White tells three stories, the first about a factory worker, the second about a single mother, and the third about a married couple after the wife gets raped. Three women who lead entirely different lives suddenly have something in common but come out of life-defining traumas in ways unique to each of them.

A statement by Chaudhari reads, “Rape is a serious issue that many modern-day directors portray in a form that victimizes a person. White is a film that in turn talks about the consequences of rape and how a victim confronts her position after rape and attempts to live a better life.”

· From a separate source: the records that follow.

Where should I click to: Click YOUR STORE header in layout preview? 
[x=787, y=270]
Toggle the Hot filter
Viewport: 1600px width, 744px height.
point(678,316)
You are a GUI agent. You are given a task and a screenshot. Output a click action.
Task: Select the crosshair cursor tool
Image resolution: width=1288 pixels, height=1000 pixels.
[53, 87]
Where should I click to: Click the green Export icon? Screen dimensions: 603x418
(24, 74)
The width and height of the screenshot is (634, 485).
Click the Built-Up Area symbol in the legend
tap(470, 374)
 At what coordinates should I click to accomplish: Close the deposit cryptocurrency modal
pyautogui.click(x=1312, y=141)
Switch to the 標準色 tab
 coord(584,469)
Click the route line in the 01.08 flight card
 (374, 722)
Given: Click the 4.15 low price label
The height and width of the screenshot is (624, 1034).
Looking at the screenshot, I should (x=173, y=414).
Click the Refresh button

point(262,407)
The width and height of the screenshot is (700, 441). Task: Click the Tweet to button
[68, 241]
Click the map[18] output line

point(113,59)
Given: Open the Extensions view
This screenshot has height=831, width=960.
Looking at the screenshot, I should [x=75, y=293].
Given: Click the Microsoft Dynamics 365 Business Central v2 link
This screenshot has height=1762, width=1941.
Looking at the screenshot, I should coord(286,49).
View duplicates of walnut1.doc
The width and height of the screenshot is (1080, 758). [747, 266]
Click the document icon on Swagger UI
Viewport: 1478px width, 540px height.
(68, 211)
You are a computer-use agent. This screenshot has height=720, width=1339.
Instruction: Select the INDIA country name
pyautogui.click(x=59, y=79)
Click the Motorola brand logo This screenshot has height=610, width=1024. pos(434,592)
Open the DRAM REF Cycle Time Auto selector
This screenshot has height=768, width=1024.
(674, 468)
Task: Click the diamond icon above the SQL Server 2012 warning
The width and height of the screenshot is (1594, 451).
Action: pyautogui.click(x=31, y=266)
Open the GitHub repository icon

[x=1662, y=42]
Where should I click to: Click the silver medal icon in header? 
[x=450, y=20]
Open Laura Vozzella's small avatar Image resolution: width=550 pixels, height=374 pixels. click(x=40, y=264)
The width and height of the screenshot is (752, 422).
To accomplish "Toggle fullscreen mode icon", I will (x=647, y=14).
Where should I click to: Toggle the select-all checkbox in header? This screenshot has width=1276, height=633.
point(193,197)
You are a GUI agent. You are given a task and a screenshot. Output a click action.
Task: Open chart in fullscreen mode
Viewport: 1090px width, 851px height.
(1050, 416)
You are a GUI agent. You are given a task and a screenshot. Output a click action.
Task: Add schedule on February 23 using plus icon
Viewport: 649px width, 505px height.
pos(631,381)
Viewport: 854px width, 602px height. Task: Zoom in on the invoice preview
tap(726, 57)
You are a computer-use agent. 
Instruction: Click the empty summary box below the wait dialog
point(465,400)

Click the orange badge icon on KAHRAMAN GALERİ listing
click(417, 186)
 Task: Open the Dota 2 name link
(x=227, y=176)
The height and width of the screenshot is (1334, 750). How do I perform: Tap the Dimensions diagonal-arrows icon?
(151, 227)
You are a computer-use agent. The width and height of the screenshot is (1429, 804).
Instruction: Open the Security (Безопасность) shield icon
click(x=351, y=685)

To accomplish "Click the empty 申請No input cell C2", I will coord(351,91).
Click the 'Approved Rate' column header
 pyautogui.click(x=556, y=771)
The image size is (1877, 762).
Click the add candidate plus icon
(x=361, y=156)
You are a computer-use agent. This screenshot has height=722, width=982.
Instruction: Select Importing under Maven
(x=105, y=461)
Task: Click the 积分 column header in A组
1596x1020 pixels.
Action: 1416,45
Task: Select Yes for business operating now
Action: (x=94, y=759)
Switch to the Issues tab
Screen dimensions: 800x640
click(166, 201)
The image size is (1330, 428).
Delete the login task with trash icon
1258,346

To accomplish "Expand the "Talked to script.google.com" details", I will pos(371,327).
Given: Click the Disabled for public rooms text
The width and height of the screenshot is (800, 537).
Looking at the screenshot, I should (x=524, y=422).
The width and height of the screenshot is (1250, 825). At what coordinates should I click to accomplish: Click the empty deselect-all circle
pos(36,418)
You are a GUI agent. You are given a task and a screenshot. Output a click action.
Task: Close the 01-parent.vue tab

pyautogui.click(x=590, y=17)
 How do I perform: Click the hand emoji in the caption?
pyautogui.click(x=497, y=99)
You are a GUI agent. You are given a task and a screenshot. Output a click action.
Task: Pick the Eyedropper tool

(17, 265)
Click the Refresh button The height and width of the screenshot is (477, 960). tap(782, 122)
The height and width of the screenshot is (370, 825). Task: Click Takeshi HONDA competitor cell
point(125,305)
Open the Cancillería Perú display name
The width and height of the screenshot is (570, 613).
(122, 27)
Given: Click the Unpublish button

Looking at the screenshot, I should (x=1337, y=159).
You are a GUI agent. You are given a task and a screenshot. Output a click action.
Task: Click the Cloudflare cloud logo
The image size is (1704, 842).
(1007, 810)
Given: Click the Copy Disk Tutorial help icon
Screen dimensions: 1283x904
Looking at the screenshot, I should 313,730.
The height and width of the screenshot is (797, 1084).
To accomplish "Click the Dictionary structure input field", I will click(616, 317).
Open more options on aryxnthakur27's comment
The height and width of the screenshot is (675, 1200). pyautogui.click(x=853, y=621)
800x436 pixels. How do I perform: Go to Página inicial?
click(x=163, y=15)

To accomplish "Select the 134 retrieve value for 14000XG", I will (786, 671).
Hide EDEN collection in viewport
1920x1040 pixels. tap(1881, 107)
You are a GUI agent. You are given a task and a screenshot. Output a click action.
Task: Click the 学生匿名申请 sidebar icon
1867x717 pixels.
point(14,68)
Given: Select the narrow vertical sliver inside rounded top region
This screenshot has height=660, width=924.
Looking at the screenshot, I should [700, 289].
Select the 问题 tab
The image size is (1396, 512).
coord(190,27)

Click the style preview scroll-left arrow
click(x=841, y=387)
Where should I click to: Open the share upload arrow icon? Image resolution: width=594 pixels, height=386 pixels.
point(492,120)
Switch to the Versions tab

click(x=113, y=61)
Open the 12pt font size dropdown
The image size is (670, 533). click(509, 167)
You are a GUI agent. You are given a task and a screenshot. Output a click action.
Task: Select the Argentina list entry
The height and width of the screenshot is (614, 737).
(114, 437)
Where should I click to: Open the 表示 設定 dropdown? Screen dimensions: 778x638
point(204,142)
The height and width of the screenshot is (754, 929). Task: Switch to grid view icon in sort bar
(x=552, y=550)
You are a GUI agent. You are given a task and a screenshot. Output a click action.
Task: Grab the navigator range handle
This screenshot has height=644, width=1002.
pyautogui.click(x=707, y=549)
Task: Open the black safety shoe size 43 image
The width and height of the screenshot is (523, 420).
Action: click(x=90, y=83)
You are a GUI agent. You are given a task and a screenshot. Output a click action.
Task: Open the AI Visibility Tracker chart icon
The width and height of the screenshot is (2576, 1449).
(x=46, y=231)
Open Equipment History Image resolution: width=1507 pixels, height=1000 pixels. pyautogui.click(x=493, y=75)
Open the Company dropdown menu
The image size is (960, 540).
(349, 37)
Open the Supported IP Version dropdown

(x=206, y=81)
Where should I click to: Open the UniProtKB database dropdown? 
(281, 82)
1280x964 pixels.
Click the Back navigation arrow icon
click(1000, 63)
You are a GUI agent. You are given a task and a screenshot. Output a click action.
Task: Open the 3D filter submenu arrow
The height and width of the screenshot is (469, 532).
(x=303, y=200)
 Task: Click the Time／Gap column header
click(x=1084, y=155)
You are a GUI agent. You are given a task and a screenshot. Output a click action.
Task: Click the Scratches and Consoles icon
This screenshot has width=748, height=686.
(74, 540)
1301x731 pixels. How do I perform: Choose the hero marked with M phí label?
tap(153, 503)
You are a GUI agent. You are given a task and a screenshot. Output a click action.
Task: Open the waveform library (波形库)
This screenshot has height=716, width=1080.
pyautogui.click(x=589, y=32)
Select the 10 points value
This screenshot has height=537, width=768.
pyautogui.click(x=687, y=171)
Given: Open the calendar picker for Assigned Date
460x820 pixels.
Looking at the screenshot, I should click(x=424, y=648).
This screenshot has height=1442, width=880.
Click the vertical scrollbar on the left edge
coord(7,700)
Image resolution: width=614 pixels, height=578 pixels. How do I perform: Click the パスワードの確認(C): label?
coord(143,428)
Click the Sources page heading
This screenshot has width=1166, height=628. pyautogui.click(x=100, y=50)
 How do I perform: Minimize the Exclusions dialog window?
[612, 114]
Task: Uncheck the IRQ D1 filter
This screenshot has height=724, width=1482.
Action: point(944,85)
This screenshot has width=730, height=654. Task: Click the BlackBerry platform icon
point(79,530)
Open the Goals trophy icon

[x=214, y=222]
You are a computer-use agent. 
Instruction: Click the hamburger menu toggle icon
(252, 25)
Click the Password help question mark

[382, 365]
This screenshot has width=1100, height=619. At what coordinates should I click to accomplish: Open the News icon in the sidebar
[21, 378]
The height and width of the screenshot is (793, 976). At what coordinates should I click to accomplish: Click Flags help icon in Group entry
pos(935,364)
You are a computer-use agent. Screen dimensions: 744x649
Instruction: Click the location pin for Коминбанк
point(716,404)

The film highlights the post-event ordeal that a rape survivor faces. In India, the rapist is not the only perpetrator — a rape survivor’s trauma is protracted and multiplied by a society that stigmatizes her unendingly. White focuses on her combat.

“Rape itself is a multi-dimensional term and fits itself to many issues going on. Here in my film, I am just talking of one of its forms. Now I must begin by stating that personally I am very sensitive to women-related topics. More precisely, women-related subjects have form an eminent part in my life as I have women surrounding me, be it a sister, mother, or my fiancée. So, automatically, this is worth considering to make a film on this topic,” Chaudhari told The Diplomat.

Various international film festivals have showcased Chaudhari’s fim, including the Los Angeles Film Festival, the Warszawski Festiwal Filmowy, Filmtheater Lumière at Maastricht, the Netherlands, and the Hamilton Film Festival, Canada.

He is planning to release the film in India this year after the hectic international film festival season is over.

Even as independent filmmakers across the globe are adding feathers to their caps, indie cinema is struggling in India. “The situation for independent cinema is worse in our country,” says Chaudhari. “People start to show great interest in your ventures and then, slowly, they vanish. There is always some grease to skate over when it comes to making alternative cinema here.”

Avinash Giri writes for StoriesAsia.